Mojo - The Music Magazine


A Kick In The Baltics: Estonia Exports Rock, Of Sorts

2:58 PM GMT 02/05/2013

Estonia's capital Tallinn is strategically located. On the south of the Gulf of Finland, the Baltic Sea's eastern arm, it's a two-hour ferry trip from Helsinki. East of the two capitals, where the gulf terminates, is St Petersburg, Russia's former imperial capital. Stockholm is due west. Tallinn has been a trading centre since the beginning of the second millennium. Now, in the early third, Estonia is trying a new type of export: music.

In its fifth year, over three days, Tallinn Music Week (TMW) showcases the country's music. Loads of Finns are buzzing around, as are Russians and folks in from neighbouring Baltic states Latvia and Lithuania. So is Sire Records' Seymour Stein. Latvia's stadium-fillers, the Travis-like melodic rockers and former Eurovision entrants Prāta Vētra (Brainstorm) are here, playing a small bar to show themselves off the visitors.
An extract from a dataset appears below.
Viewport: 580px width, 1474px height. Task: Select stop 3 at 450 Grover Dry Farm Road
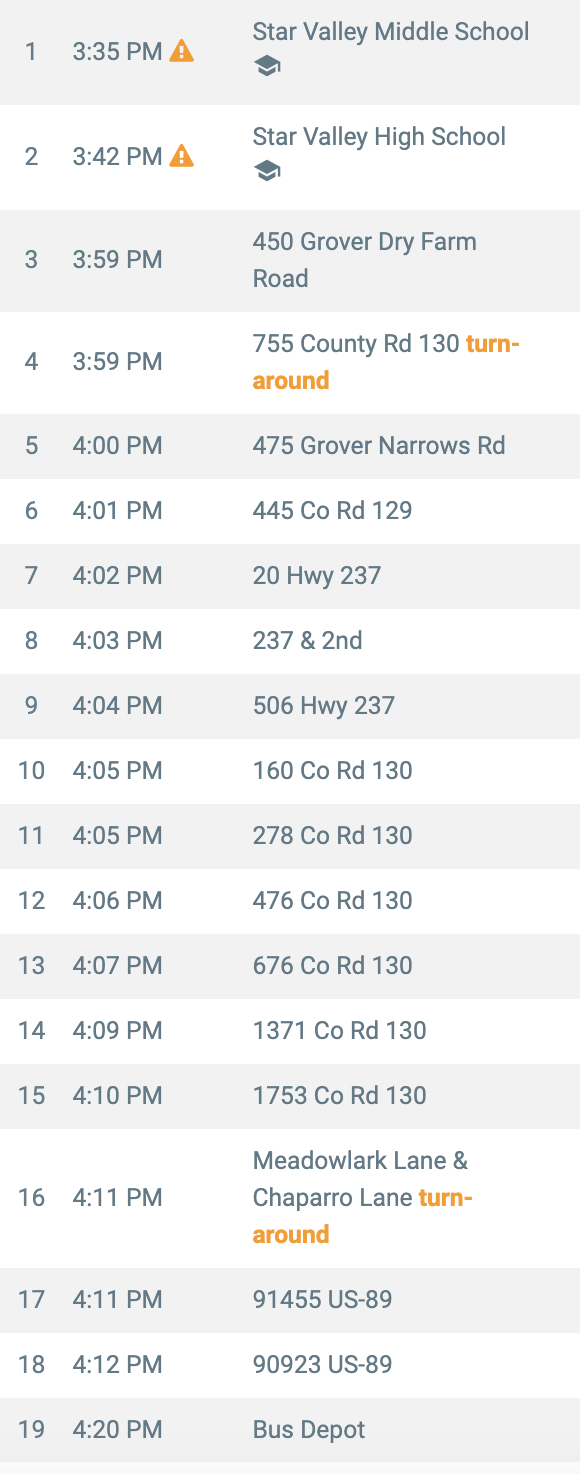(290, 260)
But this is about Estonia and its music, a point driven home by TMW's keynote speech by President Toomas Hendrik Ilves. His seemingly off-the-cuff address roams through advice to carry sunglasses at all times (as the sun might come out) and the importance of not forgetting the the arrest and imprisonment of Russia's Pussy Riot. His support for them pissed of Estonia's Lutheran church. He reminds the audience that music is not all about big hair.
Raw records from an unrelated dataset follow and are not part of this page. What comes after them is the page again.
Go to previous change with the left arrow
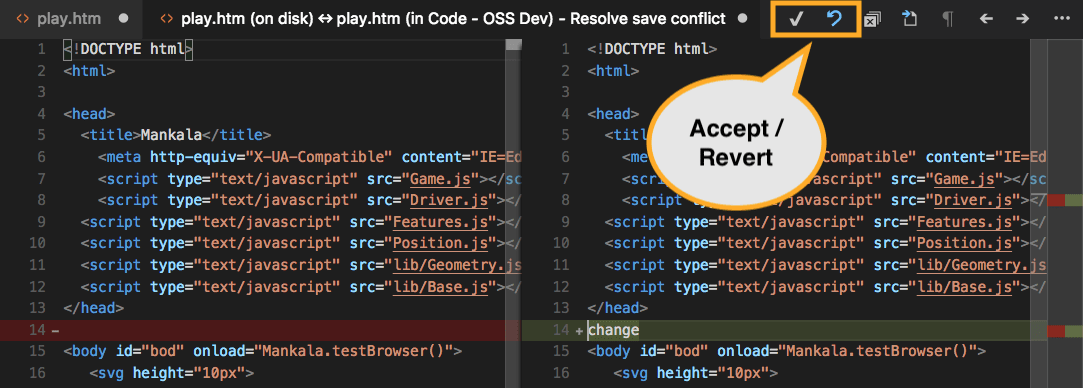The image size is (1083, 388). [986, 19]
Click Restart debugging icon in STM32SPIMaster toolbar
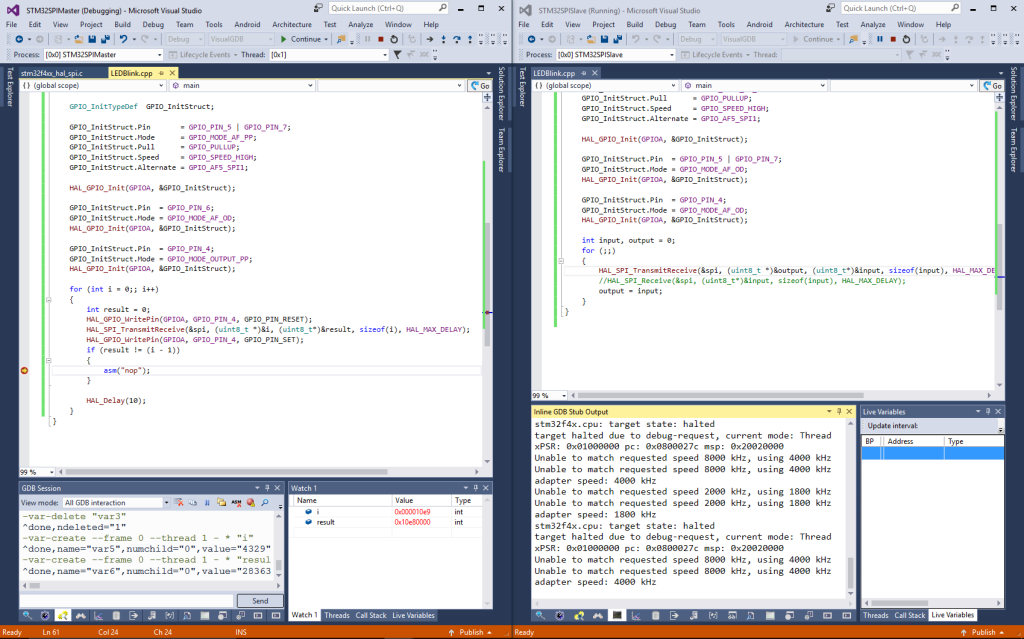This screenshot has width=1024, height=639. (x=395, y=39)
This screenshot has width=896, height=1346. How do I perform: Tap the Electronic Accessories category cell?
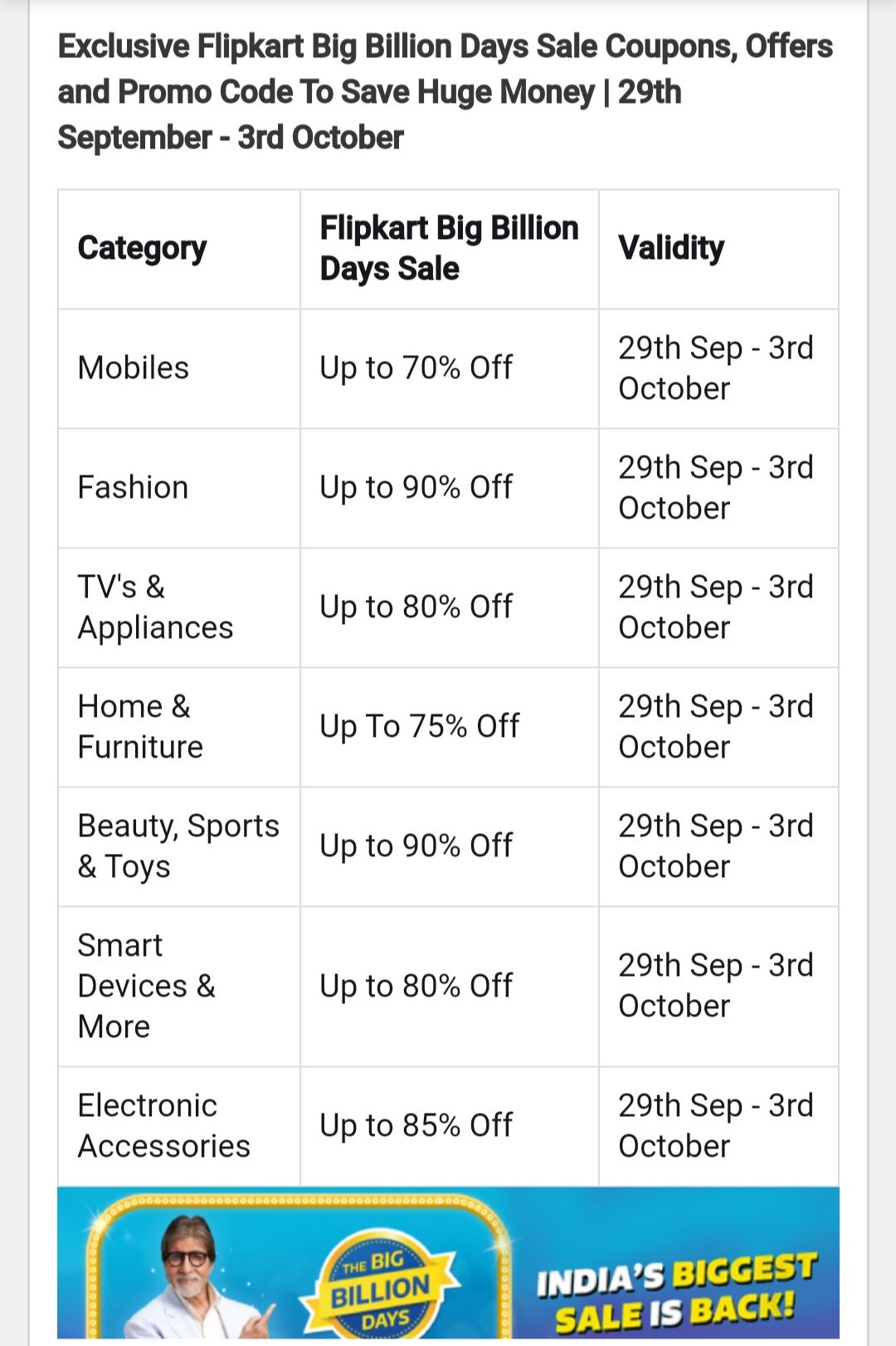click(x=179, y=1126)
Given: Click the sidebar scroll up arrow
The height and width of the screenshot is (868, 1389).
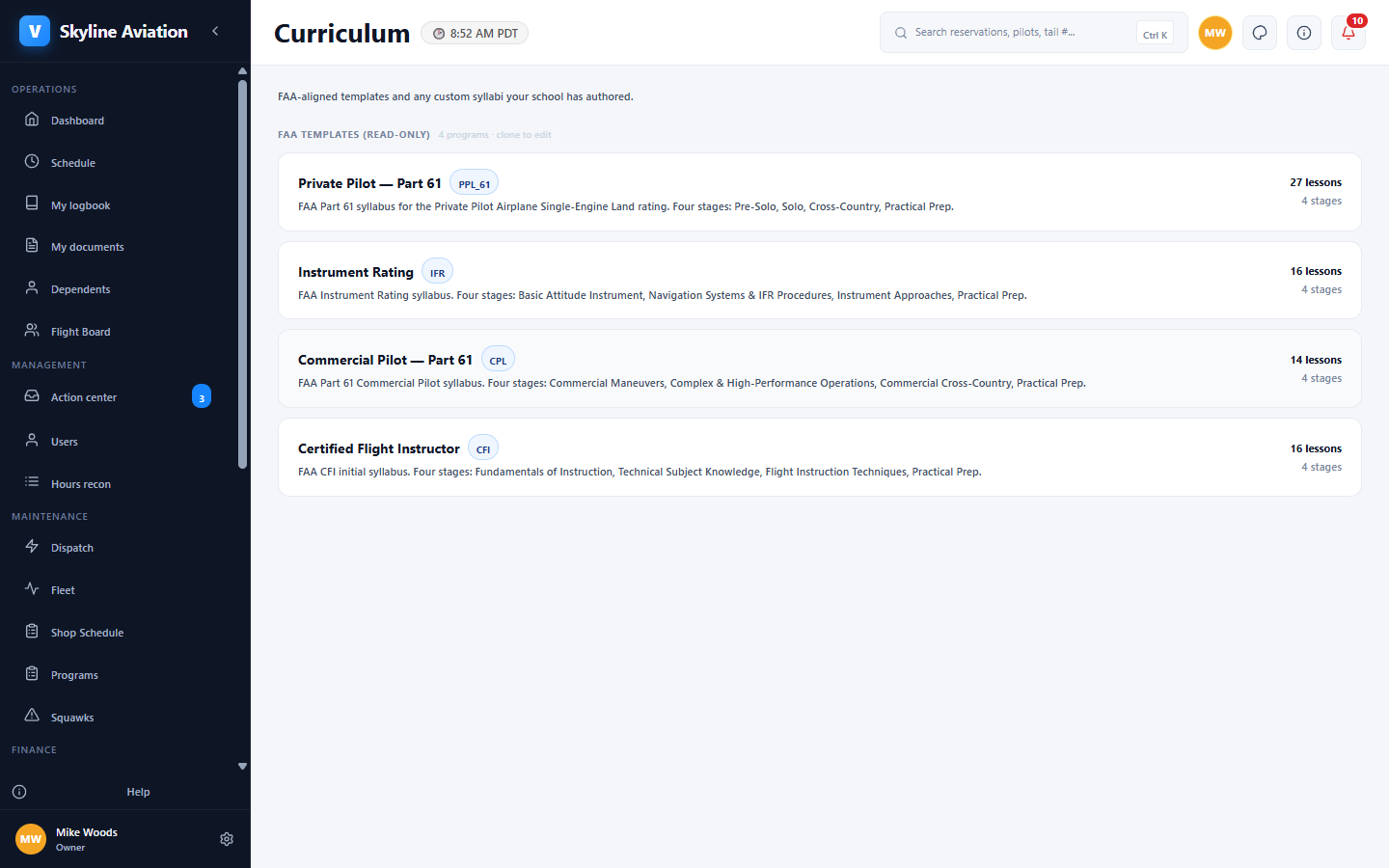Looking at the screenshot, I should coord(242,71).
That the President introduces TMW stresses the importance of music here. The two most prominent manifestations, though, are at opposite poles. Estonia's composer of sacred music Arvo Pärt is internationally known, lauded, a best seller and influential - Spritualized have drawn from him. Somewhat dissimilar, Tanel Padar & Dave Benton bagged the Eurovision Song Contest for Estonia in 2001. No one has drawn from them.

More fundamentally, Estonia's peaceful move to independence from the USSR in 1991 came after "The Singing Revolution" where crowds made waves in song. Although Estonia has less than a 10th of London's population and is home to a thriving digital economy (which birthed Skype), it's swimming in music.

It also has hints of its Soviet-governed past. Opposite the modern hotel where the President was speaking is the Hotel Viru, Tallinn's first skyscraper. Anyone staying was subject to intense in-house monitoring by the KGB. Tours of the hotel's KGB museum are bookable. More agreeable is a stroll through Tallinn's beautiful, perfectly preserved medieval old town.

All these sides of Estonia bubble up at TMW. A band like Elephants From Neptune, with their well-oiled, panache-filled take on Kings of Leon and Led Zeppelin (with a smidge of Oasis) have their eyes on what might be globally appealing, but much of what's heard at TMW is unquestionably locally flavoured. Often, quite thrillingly so.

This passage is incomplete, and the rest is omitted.